---
title: "How to stream Kafka topics to ClickHouse® in real-time"
excerpt: "Stream Kafka to ClickHouse without the headaches. This guide covers setup, gotchas, and the patterns that actually work in production."
authors: "Cameron Archer"
categories: "AI Resources"
createdOn: "2025-10-09 00:00:00"
publishedOn: "2025-10-10 00:00:00"
updatedOn: "2025-10-10 00:00:00"
status: "published"
---

## How to stream Kafka topics to ClickHouse® in real-time

Apache Kafka excels at moving [high-volume event streams](https://www.tinybird.co/blog-posts/analyzing-artists-streams-in-real-time-with-tinybird) between systems, while ClickHouse® excels at analyzing those events with sub-second query latency. Connecting the two creates a real-time analytics pipeline that can ingest millions of events per second and make that data immediately queryable.

That said, handling streaming ingestion into ClickHouse® requires some expertise: you have to balance throughput with the ClickHouse® merge process and parts management as well as how writes impact query performance. For a comprehensive guide on these optimization techniques, see our post on [optimizing ClickHouse® for high-throughput streaming analytics](https://www.tinybird.co/blog-posts/clickhouse-streaming-analytics).
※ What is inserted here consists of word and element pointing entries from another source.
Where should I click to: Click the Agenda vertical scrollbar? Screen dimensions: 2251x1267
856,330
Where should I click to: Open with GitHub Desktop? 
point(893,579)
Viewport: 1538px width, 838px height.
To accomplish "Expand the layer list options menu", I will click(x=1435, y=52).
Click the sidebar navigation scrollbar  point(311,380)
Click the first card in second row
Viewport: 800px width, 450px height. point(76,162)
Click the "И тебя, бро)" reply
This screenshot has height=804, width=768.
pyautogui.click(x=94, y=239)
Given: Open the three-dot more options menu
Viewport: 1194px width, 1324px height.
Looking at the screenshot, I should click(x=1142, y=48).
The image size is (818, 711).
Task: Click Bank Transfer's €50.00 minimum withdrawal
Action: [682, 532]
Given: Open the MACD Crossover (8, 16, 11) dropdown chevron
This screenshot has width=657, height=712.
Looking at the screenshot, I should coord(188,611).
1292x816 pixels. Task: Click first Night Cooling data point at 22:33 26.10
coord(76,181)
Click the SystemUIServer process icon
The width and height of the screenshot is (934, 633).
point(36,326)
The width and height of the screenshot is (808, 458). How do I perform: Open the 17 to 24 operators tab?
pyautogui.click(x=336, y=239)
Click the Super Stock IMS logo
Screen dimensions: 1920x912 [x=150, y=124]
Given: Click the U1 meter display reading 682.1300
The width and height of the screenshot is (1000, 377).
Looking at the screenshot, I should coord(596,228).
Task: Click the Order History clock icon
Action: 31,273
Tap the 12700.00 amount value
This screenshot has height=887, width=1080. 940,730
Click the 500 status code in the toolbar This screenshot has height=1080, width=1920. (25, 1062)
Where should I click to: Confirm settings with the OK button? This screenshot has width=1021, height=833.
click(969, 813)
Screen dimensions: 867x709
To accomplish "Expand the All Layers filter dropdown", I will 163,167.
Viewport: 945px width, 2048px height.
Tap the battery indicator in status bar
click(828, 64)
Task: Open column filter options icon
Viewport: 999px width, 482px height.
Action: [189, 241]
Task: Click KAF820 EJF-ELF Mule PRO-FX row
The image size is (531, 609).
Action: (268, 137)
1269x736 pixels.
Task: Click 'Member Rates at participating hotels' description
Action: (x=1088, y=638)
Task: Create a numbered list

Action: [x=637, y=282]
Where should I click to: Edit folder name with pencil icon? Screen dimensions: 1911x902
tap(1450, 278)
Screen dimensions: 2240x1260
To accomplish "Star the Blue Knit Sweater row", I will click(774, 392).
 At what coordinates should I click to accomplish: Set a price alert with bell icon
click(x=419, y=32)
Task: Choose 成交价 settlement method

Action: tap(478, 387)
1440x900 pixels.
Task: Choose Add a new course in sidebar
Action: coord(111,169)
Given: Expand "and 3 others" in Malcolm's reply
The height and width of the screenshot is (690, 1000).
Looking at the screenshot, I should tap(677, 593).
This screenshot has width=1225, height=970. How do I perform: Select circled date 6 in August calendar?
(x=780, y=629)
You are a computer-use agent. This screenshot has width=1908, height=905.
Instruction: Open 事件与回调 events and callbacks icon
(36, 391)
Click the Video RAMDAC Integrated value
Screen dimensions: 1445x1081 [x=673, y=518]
This guide covers three integration patterns for streaming Kafka topics into ClickHouse®, from setup and configuration through production optimization and security. You'll learn when to use the native Kafka table engine versus Kafka Connect versus managed services, how to handle different message formats, and how to troubleshoot common issues that affect throughput and latency.

## Choosing the right Kafka to ClickHouse® integration pattern

Three main approaches exist for streaming Kafka topics into ClickHouse®: the Kafka table engine, the official Kafka Connect sink connector, and managed services like Tinybird. Each pattern offers different tradeoffs in setup complexity, operational overhead, and developer experience.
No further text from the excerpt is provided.